To do – Below are entries; output exactly the lines from the one with "Instruction: Click the Більше" to the one with "You are a computer-use agent. Screen", both included, and nothing else.

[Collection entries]
Segment Open

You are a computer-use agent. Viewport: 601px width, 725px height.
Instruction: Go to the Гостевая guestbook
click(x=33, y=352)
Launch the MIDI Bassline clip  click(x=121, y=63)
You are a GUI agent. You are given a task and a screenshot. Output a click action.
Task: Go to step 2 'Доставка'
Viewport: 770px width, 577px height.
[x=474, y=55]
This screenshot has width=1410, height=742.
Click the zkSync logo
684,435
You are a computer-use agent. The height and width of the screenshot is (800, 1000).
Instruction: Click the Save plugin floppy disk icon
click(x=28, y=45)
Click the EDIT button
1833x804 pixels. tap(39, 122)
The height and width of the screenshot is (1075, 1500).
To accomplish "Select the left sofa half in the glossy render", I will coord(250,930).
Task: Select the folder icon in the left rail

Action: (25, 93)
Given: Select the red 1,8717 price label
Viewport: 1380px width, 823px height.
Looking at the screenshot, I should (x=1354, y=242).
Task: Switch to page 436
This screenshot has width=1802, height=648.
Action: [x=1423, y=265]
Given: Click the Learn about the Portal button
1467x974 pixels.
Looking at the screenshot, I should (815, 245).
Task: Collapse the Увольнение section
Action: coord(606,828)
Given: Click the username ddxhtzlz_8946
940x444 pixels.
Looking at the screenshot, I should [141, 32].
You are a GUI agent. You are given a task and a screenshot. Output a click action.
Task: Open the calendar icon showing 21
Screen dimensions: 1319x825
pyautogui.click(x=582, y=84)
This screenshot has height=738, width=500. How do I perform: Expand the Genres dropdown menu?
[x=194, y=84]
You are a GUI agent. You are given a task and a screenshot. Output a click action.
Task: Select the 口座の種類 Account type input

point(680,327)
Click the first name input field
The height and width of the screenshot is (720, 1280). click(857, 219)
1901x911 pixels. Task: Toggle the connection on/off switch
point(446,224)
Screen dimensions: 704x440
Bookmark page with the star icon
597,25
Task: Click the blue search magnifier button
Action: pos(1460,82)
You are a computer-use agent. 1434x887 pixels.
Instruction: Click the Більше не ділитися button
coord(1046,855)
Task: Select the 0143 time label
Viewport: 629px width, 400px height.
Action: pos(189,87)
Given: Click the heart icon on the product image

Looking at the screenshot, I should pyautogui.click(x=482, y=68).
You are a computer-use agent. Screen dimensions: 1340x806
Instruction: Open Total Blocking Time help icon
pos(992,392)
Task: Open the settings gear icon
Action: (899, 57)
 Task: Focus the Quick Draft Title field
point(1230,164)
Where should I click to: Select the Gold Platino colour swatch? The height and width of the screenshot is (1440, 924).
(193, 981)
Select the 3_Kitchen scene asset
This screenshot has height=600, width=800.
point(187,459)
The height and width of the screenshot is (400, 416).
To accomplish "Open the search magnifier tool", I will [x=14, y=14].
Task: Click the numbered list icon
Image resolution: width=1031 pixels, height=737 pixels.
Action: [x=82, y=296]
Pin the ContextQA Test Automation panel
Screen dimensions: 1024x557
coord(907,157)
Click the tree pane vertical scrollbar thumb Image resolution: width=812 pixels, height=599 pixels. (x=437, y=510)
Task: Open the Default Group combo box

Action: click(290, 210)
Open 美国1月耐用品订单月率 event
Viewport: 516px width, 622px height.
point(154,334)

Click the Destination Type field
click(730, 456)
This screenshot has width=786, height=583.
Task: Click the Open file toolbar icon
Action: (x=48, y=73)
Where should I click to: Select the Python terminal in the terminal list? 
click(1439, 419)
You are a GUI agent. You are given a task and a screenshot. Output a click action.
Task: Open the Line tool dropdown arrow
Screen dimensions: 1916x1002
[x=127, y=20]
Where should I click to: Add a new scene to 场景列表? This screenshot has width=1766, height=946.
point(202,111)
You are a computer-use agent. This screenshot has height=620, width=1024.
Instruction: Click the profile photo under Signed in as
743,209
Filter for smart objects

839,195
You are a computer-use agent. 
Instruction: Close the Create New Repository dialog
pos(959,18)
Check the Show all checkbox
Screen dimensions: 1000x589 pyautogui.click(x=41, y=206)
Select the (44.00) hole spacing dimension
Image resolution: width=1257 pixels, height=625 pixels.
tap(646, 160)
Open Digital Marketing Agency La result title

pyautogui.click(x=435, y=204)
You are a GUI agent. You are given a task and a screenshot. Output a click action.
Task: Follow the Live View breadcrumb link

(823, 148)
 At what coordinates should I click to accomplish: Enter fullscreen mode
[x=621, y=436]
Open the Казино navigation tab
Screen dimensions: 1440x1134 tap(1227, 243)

Segment Closed

Solution to this exercise –
Instruction: Click the Більше не ділитися button
coord(1046,855)
Task: Select the 0143 time label
Viewport: 629px width, 400px height.
Action: pos(189,87)
Given: Click the heart icon on the product image

Looking at the screenshot, I should pyautogui.click(x=482, y=68).
You are a computer-use agent. Screen dimensions: 1340x806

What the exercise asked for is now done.